- Relator(a)
- Ministro Rogerio Schietti Cruz
- Órgão julgador
- Sexta Turma
- Data do julgamento
- 18/09/2018
- Data de publicação
- 02/10/2018
STJ – Acórdão, Rel. Ministro Rogerio Schietti Cruz, Sexta Turma, j. 18/09/2018, p. 02/10/2018
HABEAS CORPUS. TRÁFICO DE DROGAS E ASSOCIAÇÃO PARA O TRÁFICO. PRISÃO PREVENTIVA. ART. 312 DO CPP. PERICULUM LIBERTATIS. FUNDAMENTAÇÃO SUFICIENTE. ORDEM DENEGADA. 1. Para ser compatível com o Estado Democrático de Direito - o qual se ocupa de proteger tanto a liberdade quanto a segurança e a paz públicas - e com a presunção de não culpabilidade, é necessário que a decretação e a manutenção da prisão cautelar se revistam de caráter excepcional e provisório. A par disso, a decisão judicial deve ser suficientemente motivada, mediante análise da concreta necessidade da cautela, nos termos do art. 282, I e II, c/c o art. 312, ambos do Código de Processo Penal. 2. O Juízo de primeira instância apontou circunstâncias que evidenciam, à primeira vista, a gravidade concreta dos delitos em tese cometidos e a periculosidade do agente, com base na elevada quantidade e na natureza das drogas apreendidas (220.46 g de maconha; 48.47 g de cocaína e 17.34 g de crack), dados que, somados a elementos obtidos pela autoridade policial em pretérita investigação (Operação Demacro), denotam o exercício habitual da traficância. 3. O fato de o agente não estar portando droga, arma, celular ou rádio comunicador no momento do flagrante não elide os fundamentos de sua prisão preventiva.

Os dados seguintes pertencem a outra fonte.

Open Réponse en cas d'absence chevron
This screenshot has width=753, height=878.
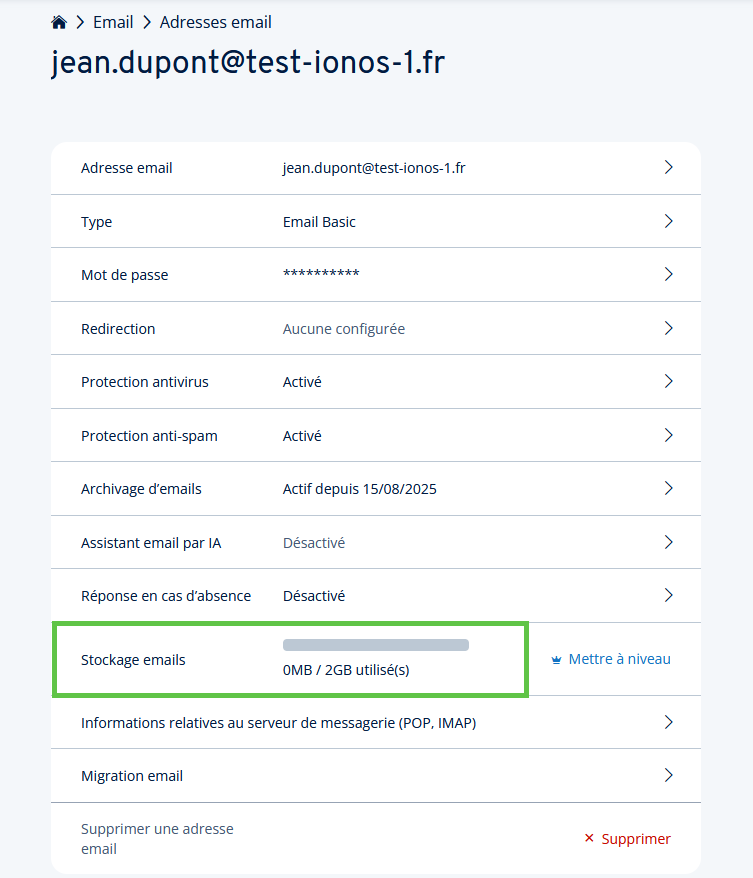(668, 595)
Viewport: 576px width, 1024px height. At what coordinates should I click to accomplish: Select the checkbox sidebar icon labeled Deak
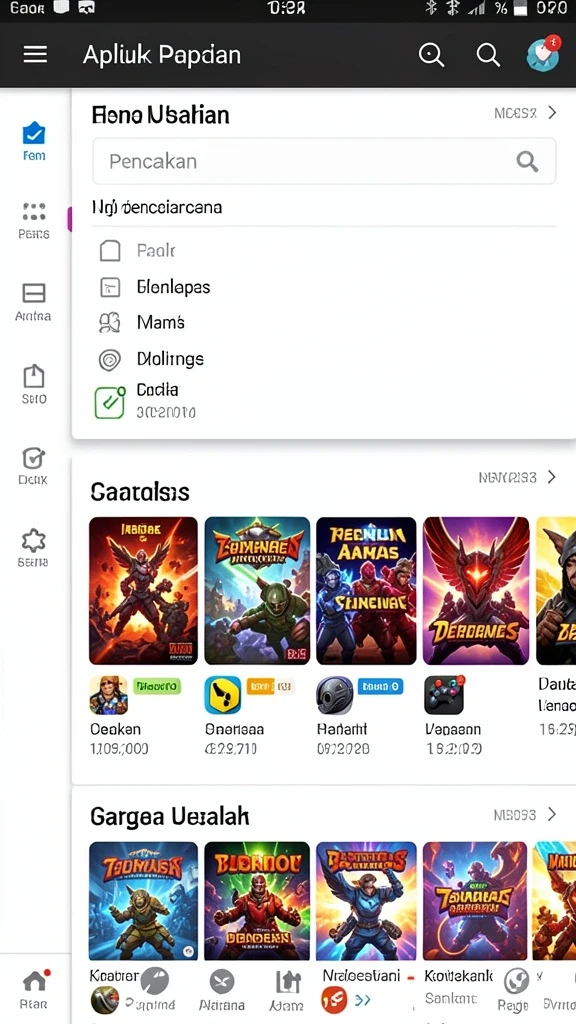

Mesmo porque a aferição da existência de indícios de autoria e materialidade delitiva demanda revolvimento fático-probatório, não condizente com a angusta via do writ, de modo que deve ser a questão dirimida no trâmite da instrução criminal (precedentes). 4. Circunstâncias pessoais favoráveis, por si sós, não impedem a decretação da prisão cautelar. 5. Ordem denegada. (HC n. 458.225/SP, relator Ministro Rogerio Schietti Cruz, Sexta Turma, julgado em 18/9/2018, DJe de 2/10/2018.)